WHAT YOU WILL DO: Among the entries below, copy only the span from the line containing "[Go back to the front page] (180, 19)" through the line containing "Mijn tickets (150, 1967)". Do so exactly, and skip the pictures.

________________________

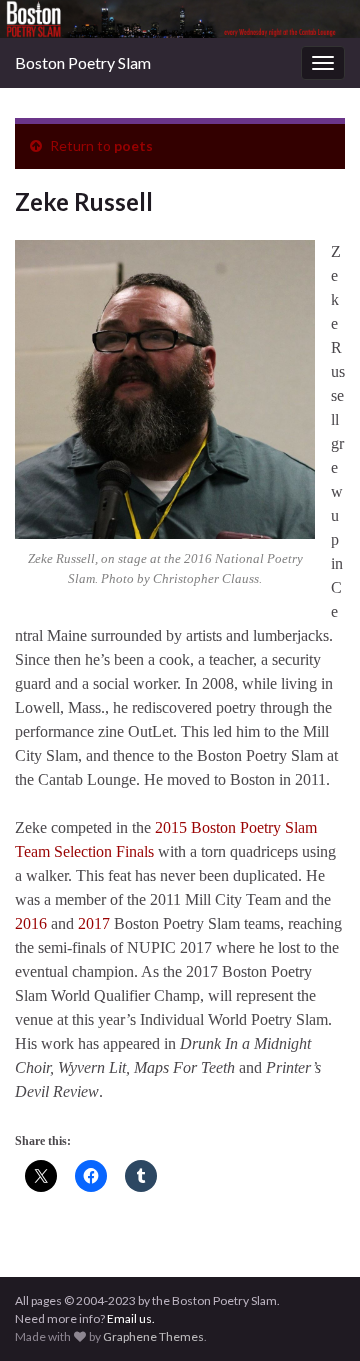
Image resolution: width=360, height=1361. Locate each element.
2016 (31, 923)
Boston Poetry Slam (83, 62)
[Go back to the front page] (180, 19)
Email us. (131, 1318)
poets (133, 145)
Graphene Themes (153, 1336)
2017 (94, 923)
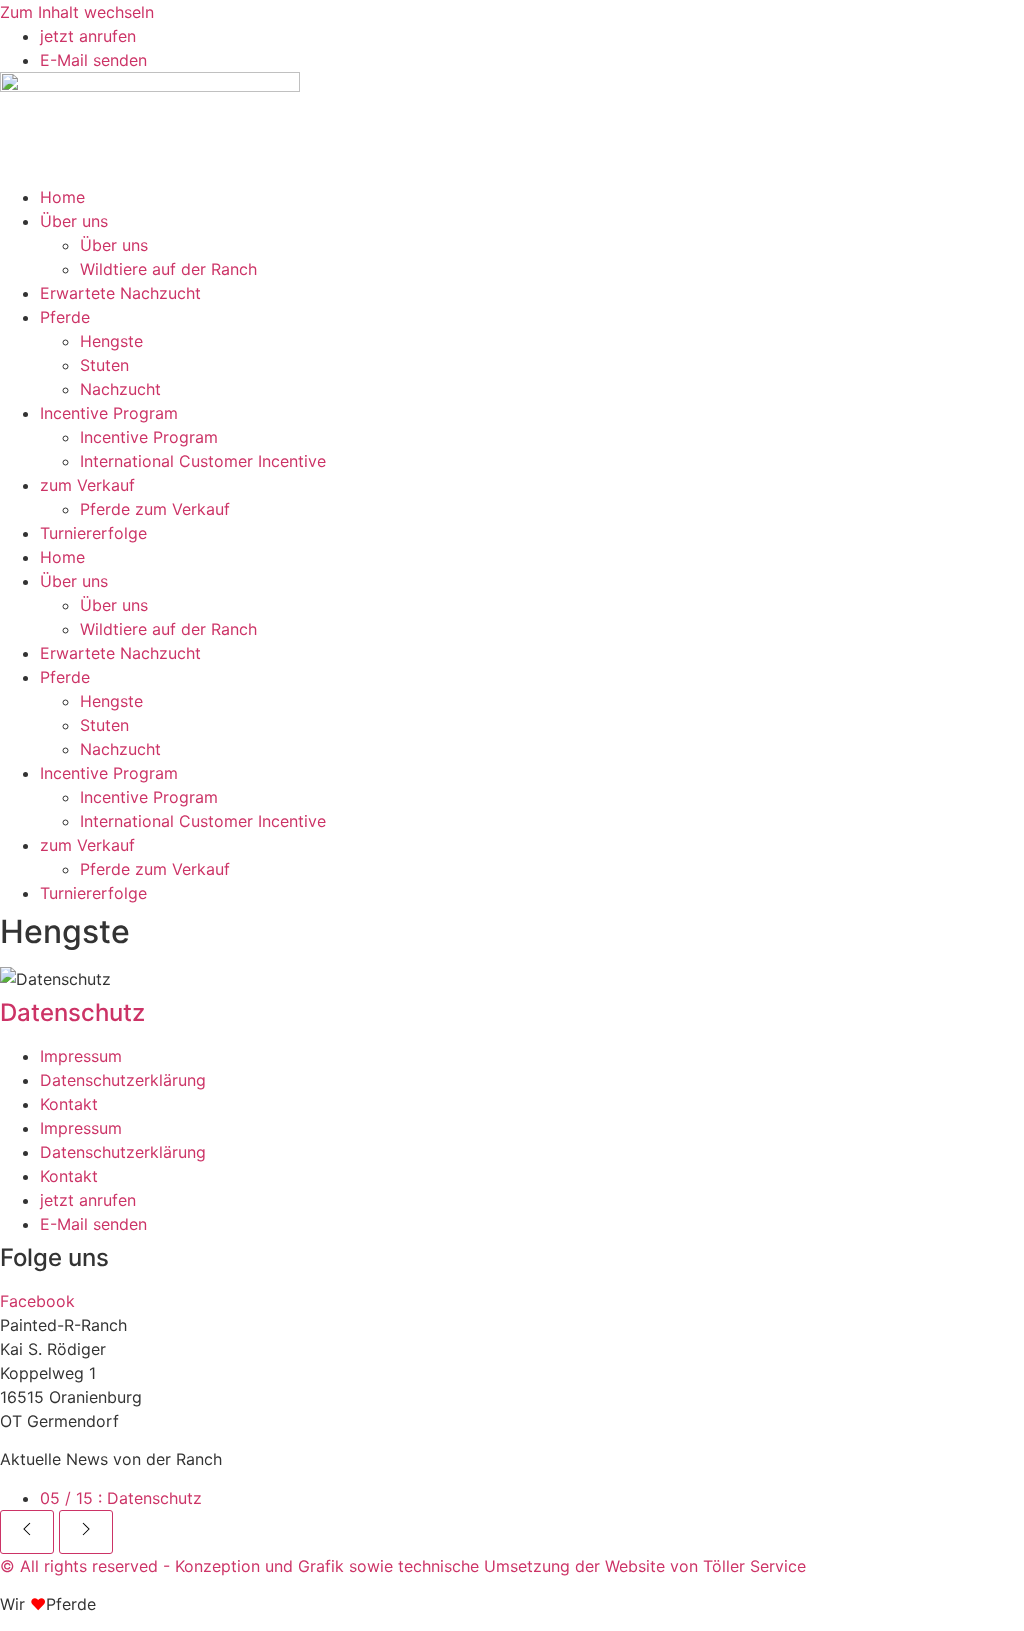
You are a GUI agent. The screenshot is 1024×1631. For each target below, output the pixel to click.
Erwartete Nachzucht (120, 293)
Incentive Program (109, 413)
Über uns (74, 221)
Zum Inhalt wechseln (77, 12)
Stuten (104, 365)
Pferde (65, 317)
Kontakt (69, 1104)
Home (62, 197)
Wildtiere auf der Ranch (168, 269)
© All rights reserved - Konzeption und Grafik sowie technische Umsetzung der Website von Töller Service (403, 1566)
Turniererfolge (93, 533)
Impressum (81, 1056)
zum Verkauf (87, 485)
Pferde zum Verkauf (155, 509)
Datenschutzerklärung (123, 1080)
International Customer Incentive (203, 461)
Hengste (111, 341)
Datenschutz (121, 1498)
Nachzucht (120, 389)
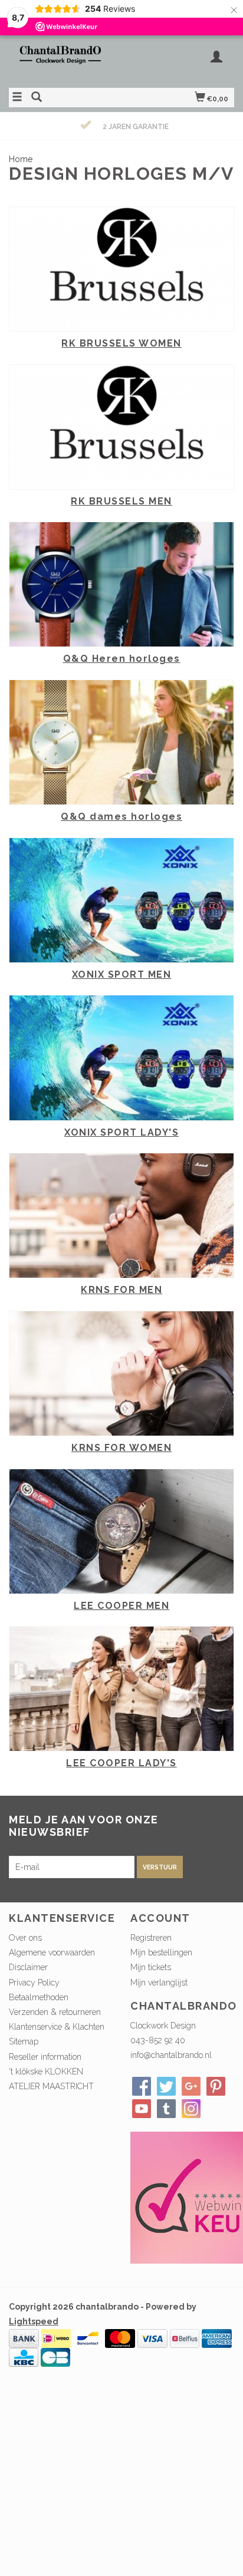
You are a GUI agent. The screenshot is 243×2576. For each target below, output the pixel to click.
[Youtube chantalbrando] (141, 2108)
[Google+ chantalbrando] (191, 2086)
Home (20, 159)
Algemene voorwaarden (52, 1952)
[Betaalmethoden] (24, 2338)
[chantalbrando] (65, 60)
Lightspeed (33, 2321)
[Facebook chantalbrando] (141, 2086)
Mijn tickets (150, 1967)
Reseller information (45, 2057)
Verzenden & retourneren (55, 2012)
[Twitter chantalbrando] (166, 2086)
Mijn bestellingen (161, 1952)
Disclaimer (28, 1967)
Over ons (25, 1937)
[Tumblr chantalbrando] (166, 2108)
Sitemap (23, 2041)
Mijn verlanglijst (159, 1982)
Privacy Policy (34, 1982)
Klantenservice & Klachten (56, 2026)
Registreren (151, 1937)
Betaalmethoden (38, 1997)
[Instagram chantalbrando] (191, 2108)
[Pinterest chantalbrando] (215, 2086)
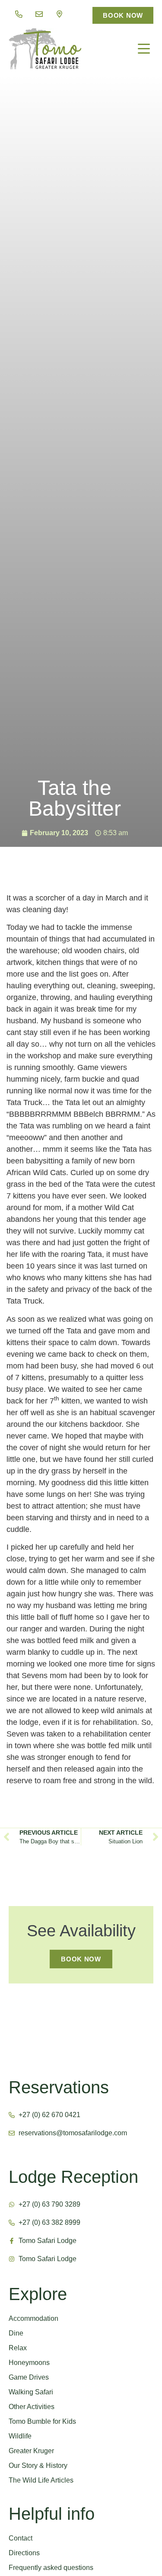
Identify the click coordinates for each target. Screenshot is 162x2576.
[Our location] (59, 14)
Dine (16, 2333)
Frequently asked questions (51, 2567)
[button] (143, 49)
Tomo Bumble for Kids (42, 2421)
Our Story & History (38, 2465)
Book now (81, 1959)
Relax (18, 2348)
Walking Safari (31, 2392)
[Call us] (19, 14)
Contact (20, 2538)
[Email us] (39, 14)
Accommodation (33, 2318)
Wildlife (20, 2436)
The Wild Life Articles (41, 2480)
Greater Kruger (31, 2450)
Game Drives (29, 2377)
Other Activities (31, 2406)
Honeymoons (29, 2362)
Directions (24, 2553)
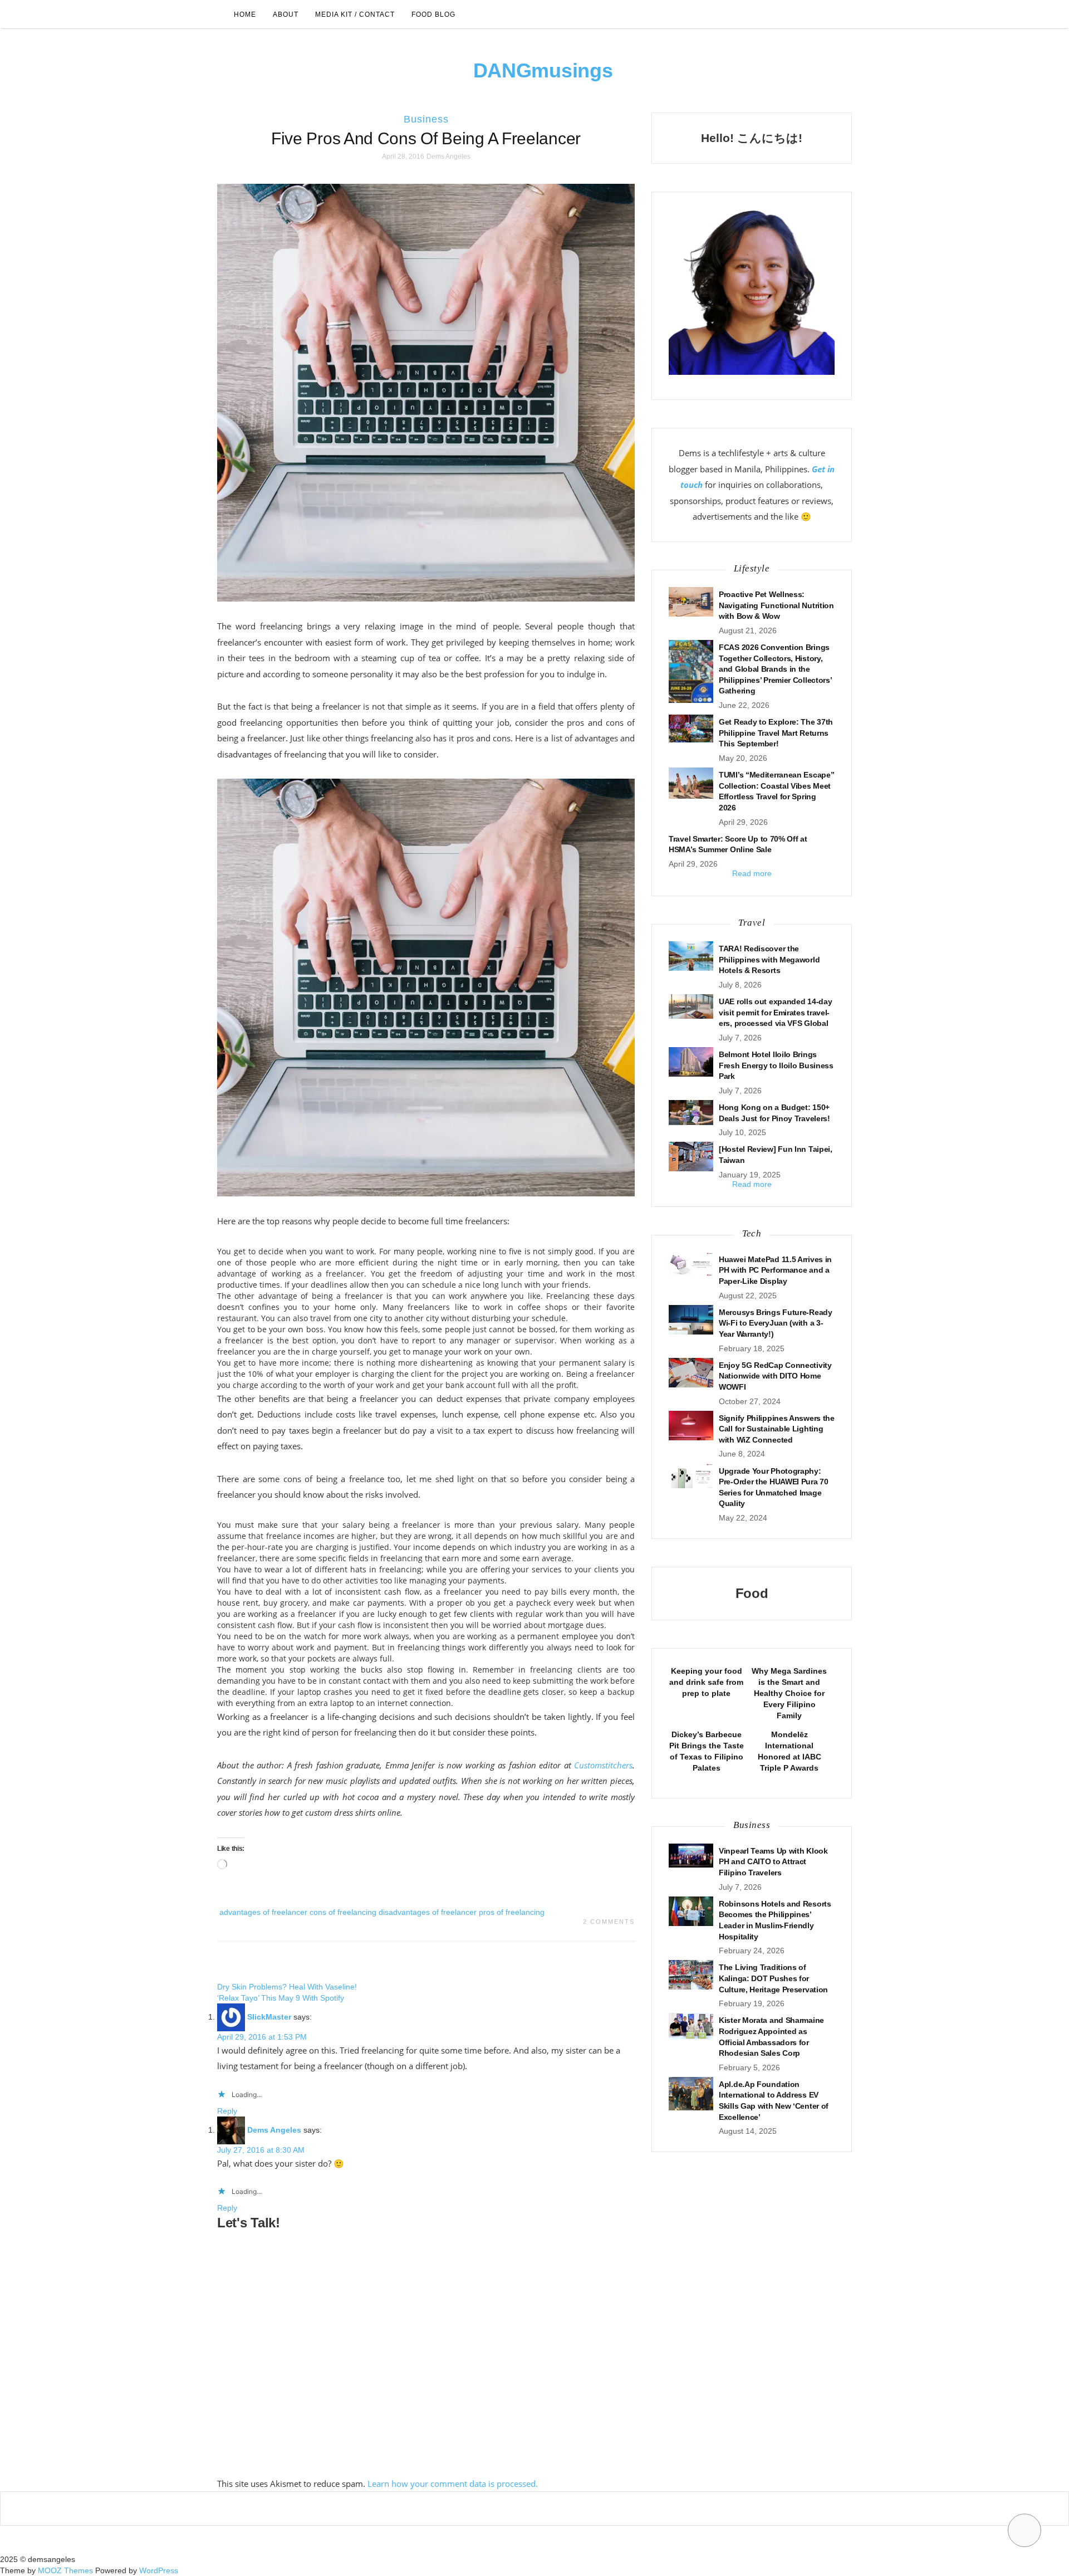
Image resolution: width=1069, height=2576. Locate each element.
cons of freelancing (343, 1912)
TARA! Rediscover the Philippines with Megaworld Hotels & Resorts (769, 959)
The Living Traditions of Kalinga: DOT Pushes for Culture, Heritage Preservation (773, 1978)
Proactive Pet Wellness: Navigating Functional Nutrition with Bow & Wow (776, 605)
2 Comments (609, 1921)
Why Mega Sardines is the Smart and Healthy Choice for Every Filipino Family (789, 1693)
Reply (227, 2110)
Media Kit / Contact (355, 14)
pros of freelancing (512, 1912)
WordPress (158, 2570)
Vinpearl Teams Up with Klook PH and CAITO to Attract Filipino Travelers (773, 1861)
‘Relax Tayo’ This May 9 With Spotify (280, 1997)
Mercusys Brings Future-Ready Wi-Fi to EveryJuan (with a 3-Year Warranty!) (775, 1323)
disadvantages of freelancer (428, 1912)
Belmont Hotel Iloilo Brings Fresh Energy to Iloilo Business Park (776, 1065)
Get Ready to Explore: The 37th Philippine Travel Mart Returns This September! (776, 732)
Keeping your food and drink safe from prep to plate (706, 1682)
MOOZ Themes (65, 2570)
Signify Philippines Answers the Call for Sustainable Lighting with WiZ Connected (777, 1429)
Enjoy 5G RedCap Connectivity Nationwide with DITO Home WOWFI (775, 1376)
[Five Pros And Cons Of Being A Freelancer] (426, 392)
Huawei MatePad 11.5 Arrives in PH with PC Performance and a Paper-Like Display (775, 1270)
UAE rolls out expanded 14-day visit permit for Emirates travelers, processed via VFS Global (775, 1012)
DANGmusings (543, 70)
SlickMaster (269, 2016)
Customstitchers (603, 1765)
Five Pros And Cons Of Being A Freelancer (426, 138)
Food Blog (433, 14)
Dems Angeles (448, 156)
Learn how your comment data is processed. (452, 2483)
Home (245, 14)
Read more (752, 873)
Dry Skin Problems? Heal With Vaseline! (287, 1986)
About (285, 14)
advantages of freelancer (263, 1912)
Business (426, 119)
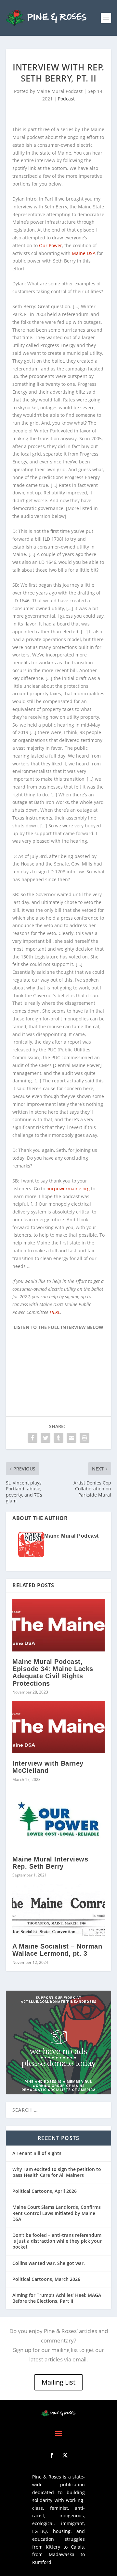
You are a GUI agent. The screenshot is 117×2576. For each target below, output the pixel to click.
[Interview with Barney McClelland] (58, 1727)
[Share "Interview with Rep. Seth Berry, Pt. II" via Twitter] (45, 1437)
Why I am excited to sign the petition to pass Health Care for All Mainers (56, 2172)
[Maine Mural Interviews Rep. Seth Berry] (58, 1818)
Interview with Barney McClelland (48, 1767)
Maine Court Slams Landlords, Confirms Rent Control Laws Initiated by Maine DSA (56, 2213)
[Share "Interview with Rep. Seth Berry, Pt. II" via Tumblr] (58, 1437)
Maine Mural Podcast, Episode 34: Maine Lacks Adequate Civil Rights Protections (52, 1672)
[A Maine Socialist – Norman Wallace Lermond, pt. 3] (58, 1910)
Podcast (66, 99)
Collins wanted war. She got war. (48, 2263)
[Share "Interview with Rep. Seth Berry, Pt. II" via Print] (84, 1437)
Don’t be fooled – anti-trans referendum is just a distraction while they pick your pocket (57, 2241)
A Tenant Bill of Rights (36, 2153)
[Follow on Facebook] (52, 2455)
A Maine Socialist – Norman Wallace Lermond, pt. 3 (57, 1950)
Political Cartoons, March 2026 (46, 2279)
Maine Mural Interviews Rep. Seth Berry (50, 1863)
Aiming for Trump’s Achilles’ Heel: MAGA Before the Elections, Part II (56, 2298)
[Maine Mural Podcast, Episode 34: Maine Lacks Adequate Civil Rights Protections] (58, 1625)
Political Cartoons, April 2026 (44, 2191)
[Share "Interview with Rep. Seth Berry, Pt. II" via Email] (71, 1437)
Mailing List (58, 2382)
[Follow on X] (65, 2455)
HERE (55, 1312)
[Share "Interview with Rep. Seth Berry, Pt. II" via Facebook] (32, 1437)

________________________

WRITTEN SOLUTION:
[Go back to the front page] (180, 19)
Email us. (131, 1318)
poets (133, 145)
Graphene Themes (153, 1336)
2017 (94, 923)
You are a GUI agent. The screenshot is 1024×1631. For each target below, output the pixel to click.
Erwartete Nachzucht (120, 293)
Incentive Program (109, 413)
Über uns (74, 221)
Zum Inhalt wechseln (77, 12)
Stuten (104, 365)
Pferde (65, 317)
Kontakt (69, 1104)
Home (62, 197)
Wildtiere auf der Ranch (168, 269)
© All rights reserved - Konzeption und Grafik sowie technische Umsetzung der Website von Töller Service (403, 1566)
Turniererfolge (93, 533)
Impressum (81, 1056)
zum Verkauf (87, 485)
Pferde zum Verkauf (155, 509)
Datenschutzerklärung (123, 1080)
International Customer Incentive (203, 461)
Hengste (111, 341)
Datenschutz (121, 1498)
Nachzucht (120, 389)
You are a GUI agent. The screenshot is 243×2576. For each target below, output the pixel to click.
[Youtube chantalbrando] (141, 2108)
[Google+ chantalbrando] (191, 2086)
Home (20, 159)
Algemene voorwaarden (52, 1952)
[Betaalmethoden] (24, 2338)
[chantalbrando] (65, 60)
Lightspeed (33, 2321)
[Facebook chantalbrando] (141, 2086)
Mijn tickets (150, 1967)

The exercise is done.